▸ The exercise
Please reproduce all the records below word for word, leaving out the pictures.

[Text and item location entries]
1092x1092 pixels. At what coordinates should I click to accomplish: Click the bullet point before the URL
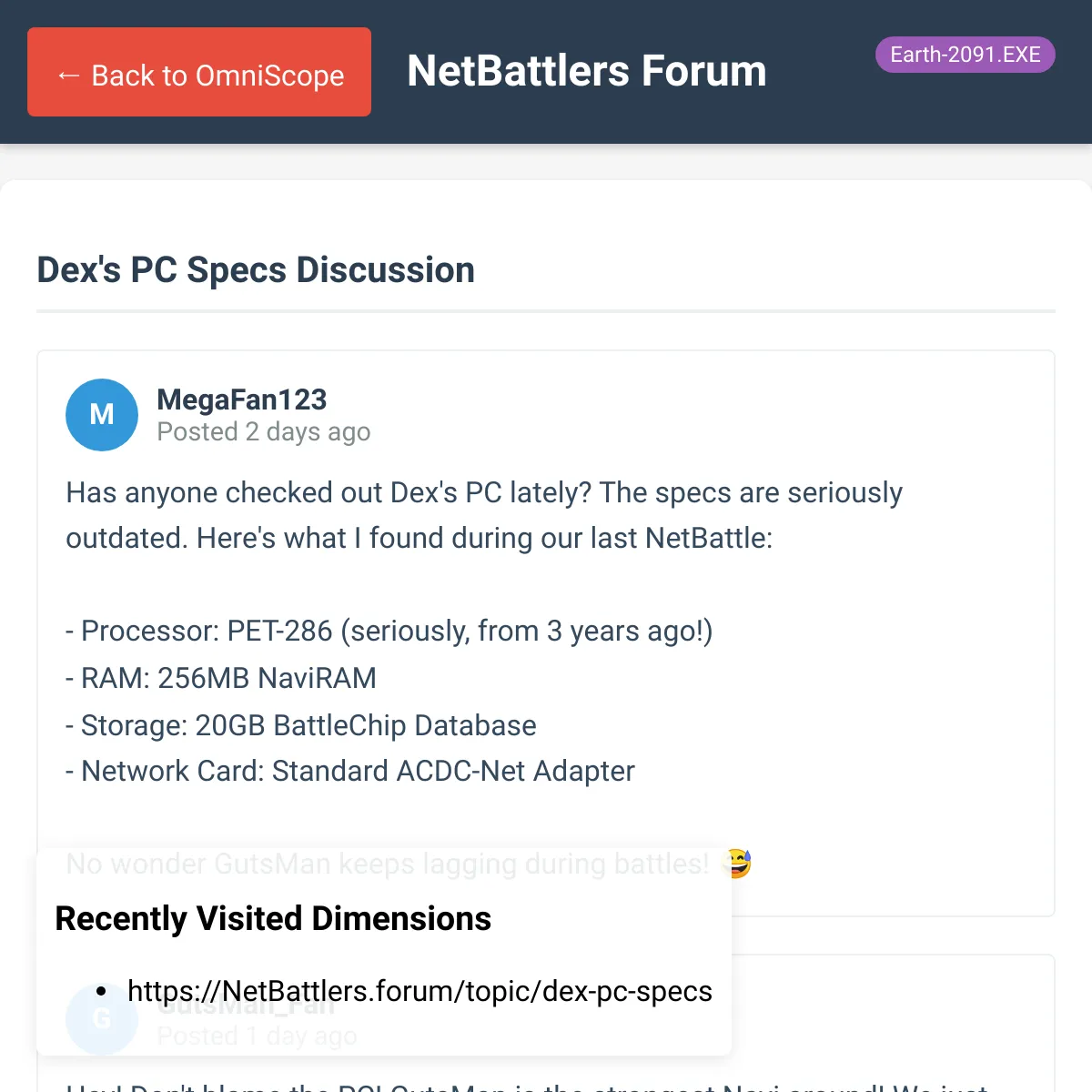101,992
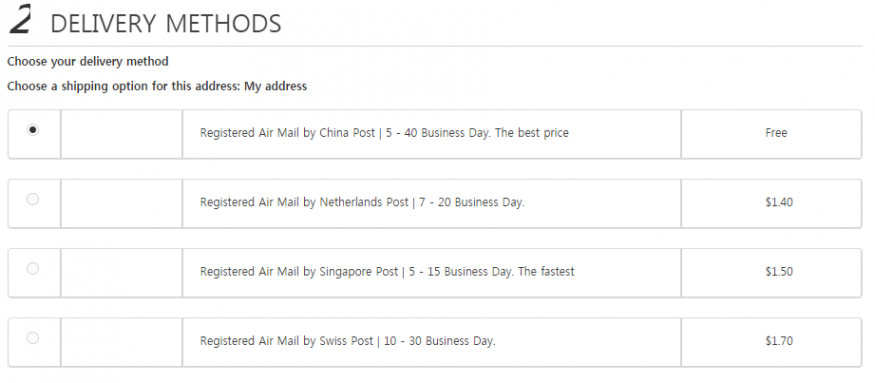The height and width of the screenshot is (383, 875).
Task: Choose the Netherlands Post radio option
Action: tap(33, 199)
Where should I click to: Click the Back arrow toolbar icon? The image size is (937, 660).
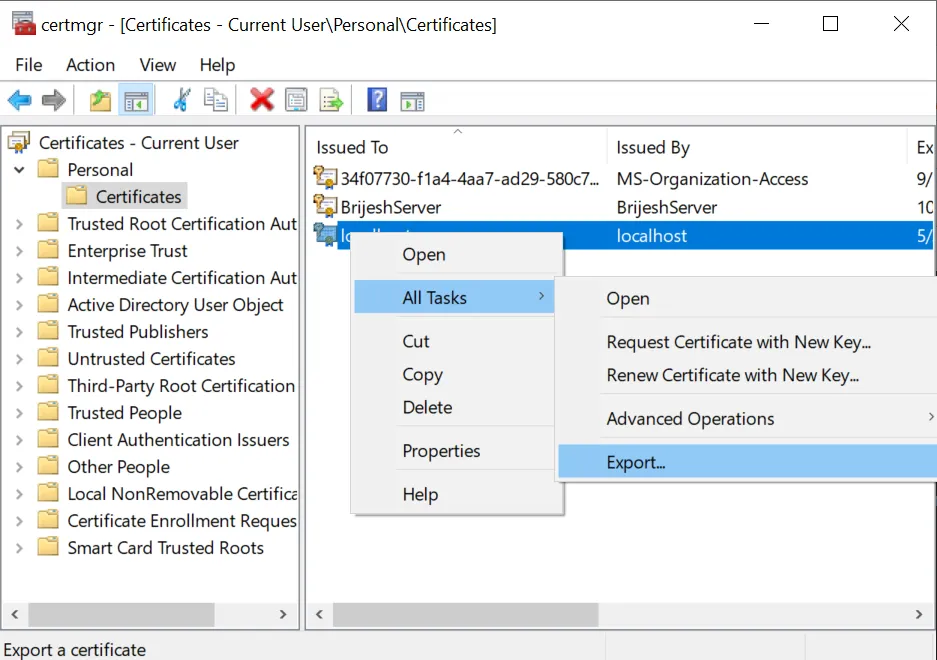(x=20, y=100)
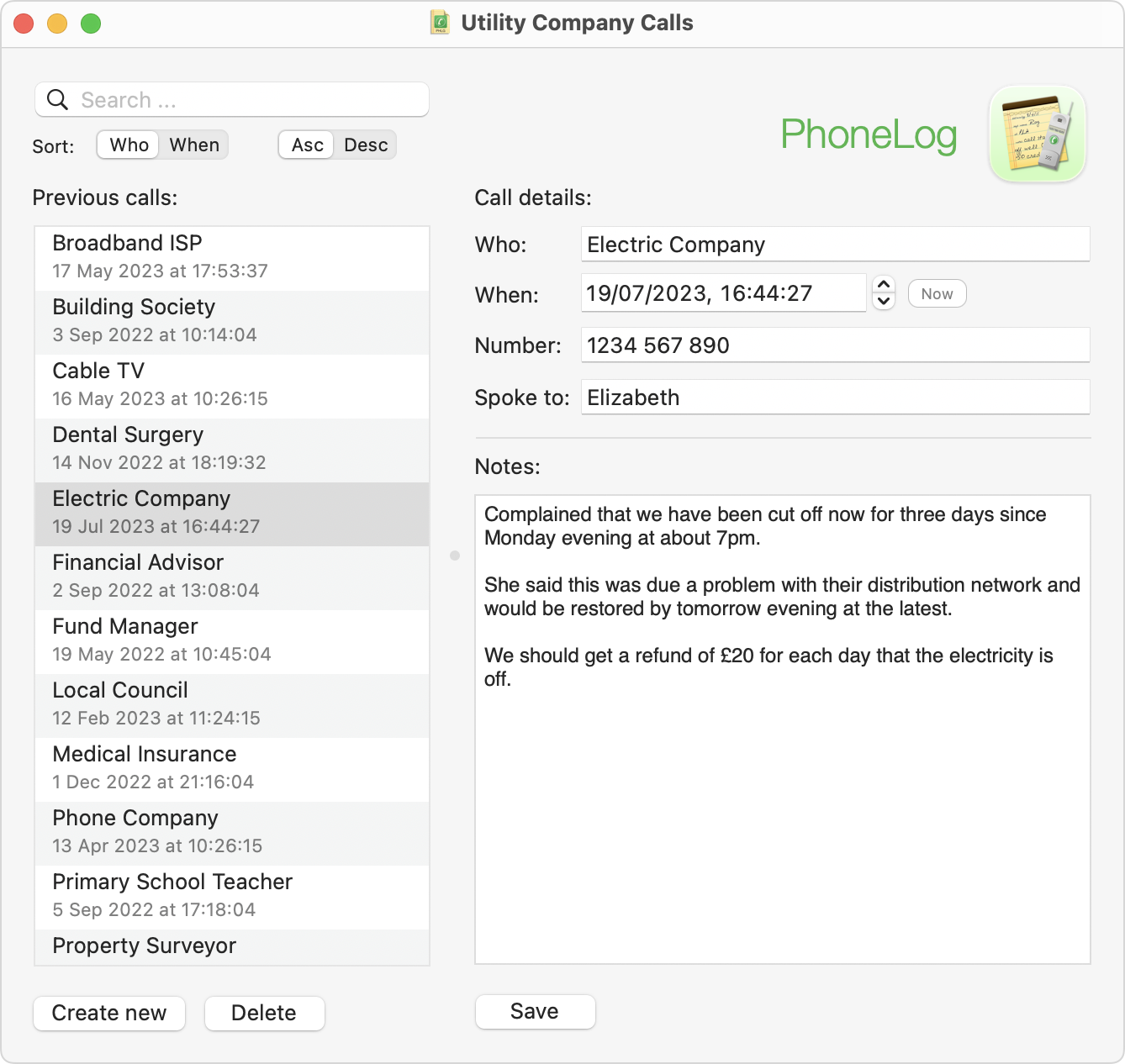Click inside the Search field
Image resolution: width=1125 pixels, height=1064 pixels.
[235, 99]
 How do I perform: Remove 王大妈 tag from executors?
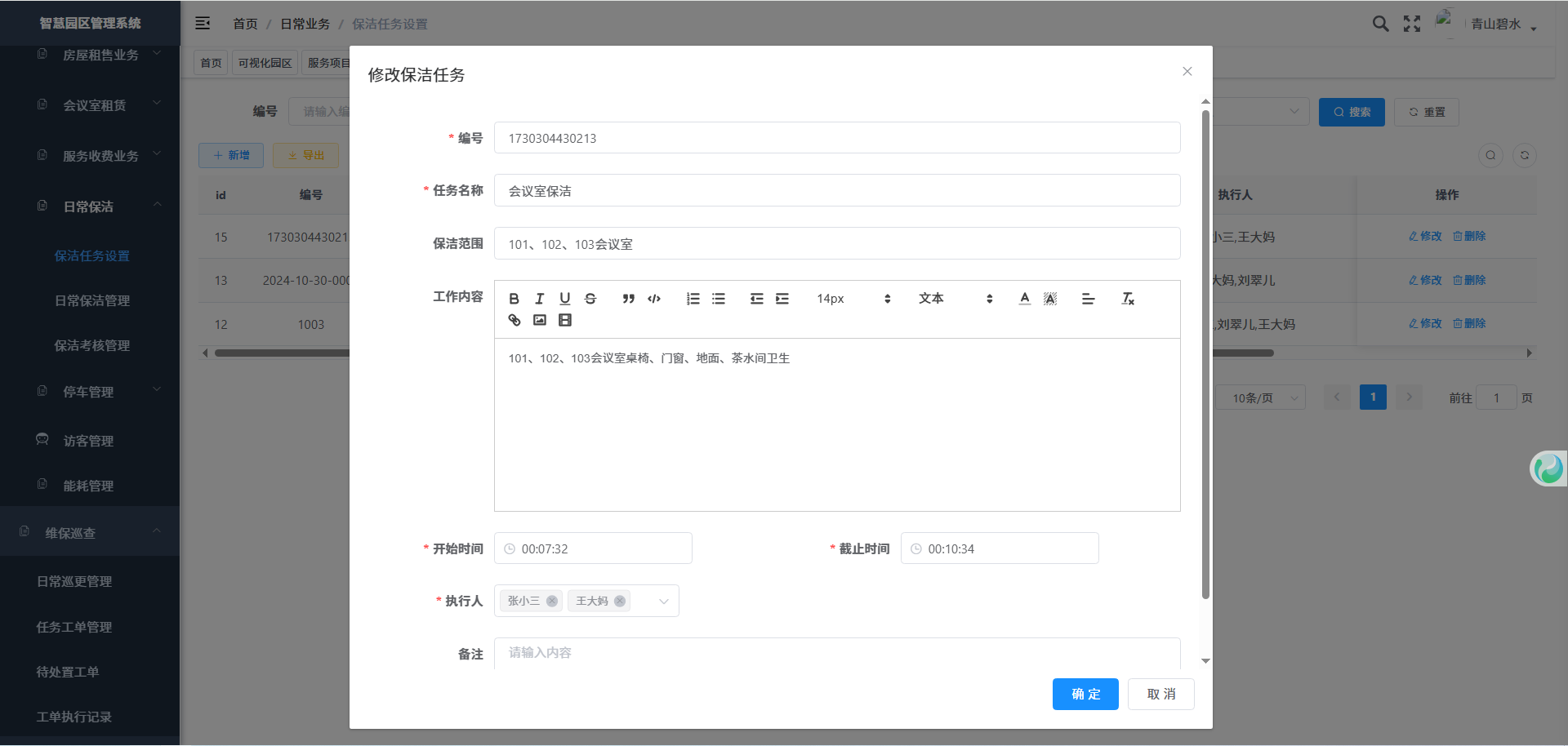click(x=620, y=602)

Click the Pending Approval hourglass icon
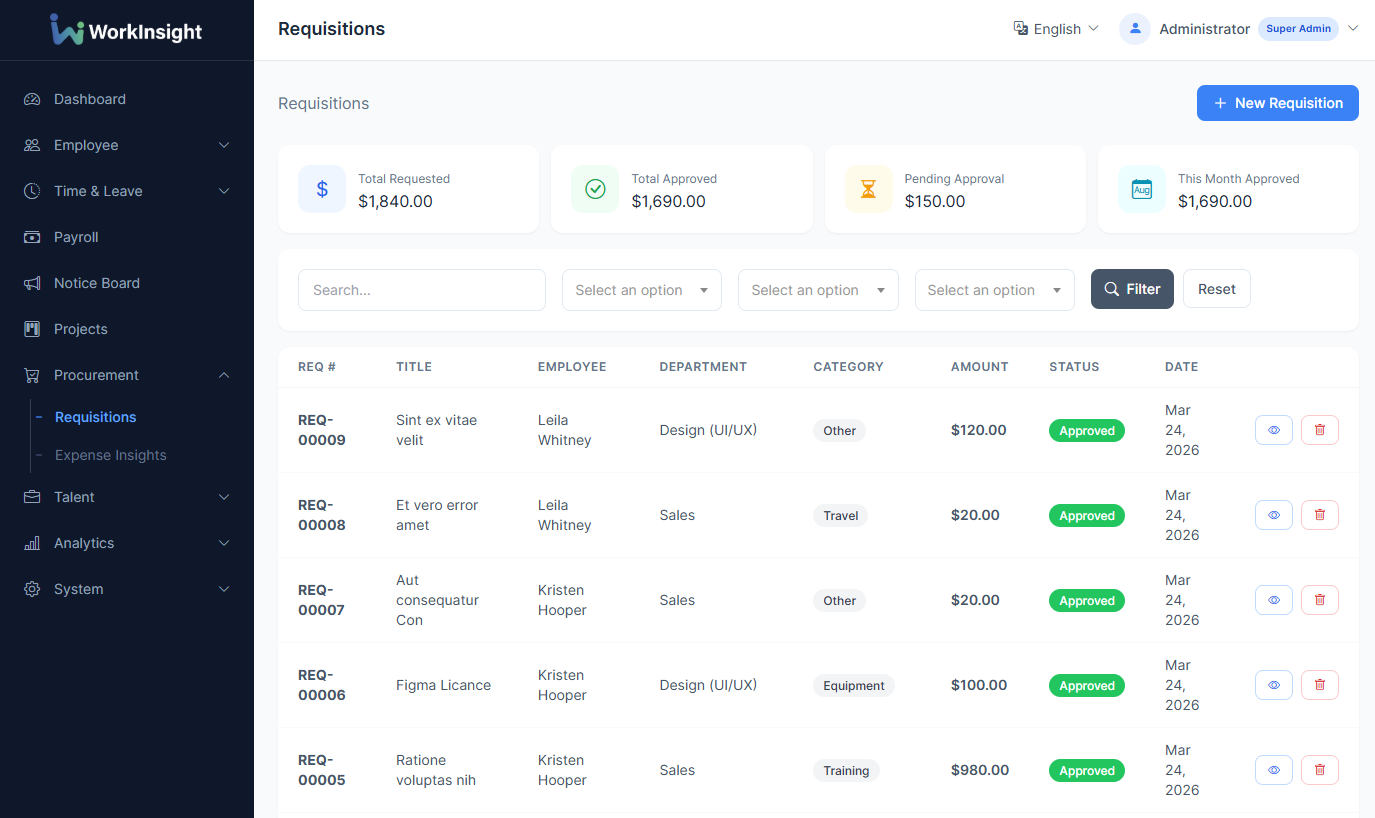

▸ Solution for this problem
1092x1092 pixels. At what coordinates should I click to accomplish: Click the bullet point before the URL
101,992
The height and width of the screenshot is (383, 875).
Task: Choose the Netherlands Post radio option
Action: tap(33, 199)
Where should I click to: Click the Back arrow toolbar icon? The image size is (937, 660).
(x=20, y=100)
Click inside the Search field
Image resolution: width=1125 pixels, height=1064 pixels.
[235, 99]
 How do I perform: Remove 王大妈 tag from executors?
click(x=620, y=602)

Click the Pending Approval hourglass icon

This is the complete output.